The 76ers started the 2017-18 season with the expectation of reaching the playoffs.
It hasn’t just been the expectations thrust upon them by fans, but also an internal goal that they believe is attainable. After years of rebuilding, this season also serves as the first chance to really nail down the areas that the team is still lacking in. One of those areas is a bench that can offer relief while maintaining leads on a consistent basis.
The Sixers bench ranks 26th in the NBA in points per game, averaging 27.3 as a group. Only nine times this season has a reserve player scored 15-or-more points in a game for the Sixers — four times by T.J. McConnell, twice by Timothe Luwawu-Cabarrot, and once by Richaun Holmes, Jerryd Bayless, and Trevor Booker.
The problem with evaluating the Sixers bench in terms of scoring is that the team also ranks 27th in the league in bench minutes. That means fewer field goal attempts, but also less time on the floor to get into any sort of rhythm.

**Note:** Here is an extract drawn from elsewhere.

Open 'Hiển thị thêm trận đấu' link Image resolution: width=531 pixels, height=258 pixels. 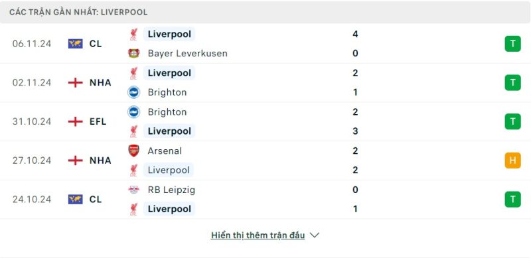point(258,235)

McConnell, who is averaging a career high 7.4 points per game so far this season, said that the reserve unit performances have been up and down this season, and that even though the players on the bench have bought into their roles, that doesn’t make things any easier.
“Coming off the bench is sometimes pretty hard to do,” McConnell said. “The flow of the game sometimes isn’t going our way when we come in, and that happens. We just have to keep playing hard.”
Trevor Booker, who has only played in 24 games with the Sixers since being acquired from the Brooklyn Nets, said that it’s not easy being a guy that’s expected to bring energy when you never know when, or for how long, you will be in a game.
“It’s definitely difficult,” Booker said. “You might be in two minutes at a time, or three minutes at a time, but you’re still expected to bring that energy right away.”
Friday night’s game was a hard night for the Sixers bench. Even though the Sixers beat Miami, their bench was outscored 57-23, with Justin Anderson accounting for 11 of the 23 points.
“I thought at times our bench struggled,” Brett Brown said after the 103-97 win against the Heat.
“It’s not an easy role coming off the bench in this league,” Anderson said Friday night. “You sometimes come in at different times, you sometimes come in feeling different…but you have to keep yourself ready both physically and mentally.”
With it already being difficult to stay engaged and ready as a reserve player, the Sixers have had to deal with a slew of injuries that have shaken the rotation. Most recently with injuries to JJ Redick and Jerryd Bayless, the Sixers had to reach deep into the lineup and turn to two-way player James Young and Larry Drew II who was on a 10-day contract.
In the event that Markelle Fultz returns to the Sixers lineup, the rotation will shift again. Whether that means inserting Fultz into the starting five or adding him to the reserve unit remains to be seen, but either way the disruption to the lineup will take time before it settles.
All of this is not to say that the Sixers bench should be performing better on a nightly basis. The Sixers are 25-24, there are going to be nights when the whole team struggles — not just the bench. But as the Sixers set their sights on higher goals and loftier expectations, their bench is one of the many areas that will need to be addressed.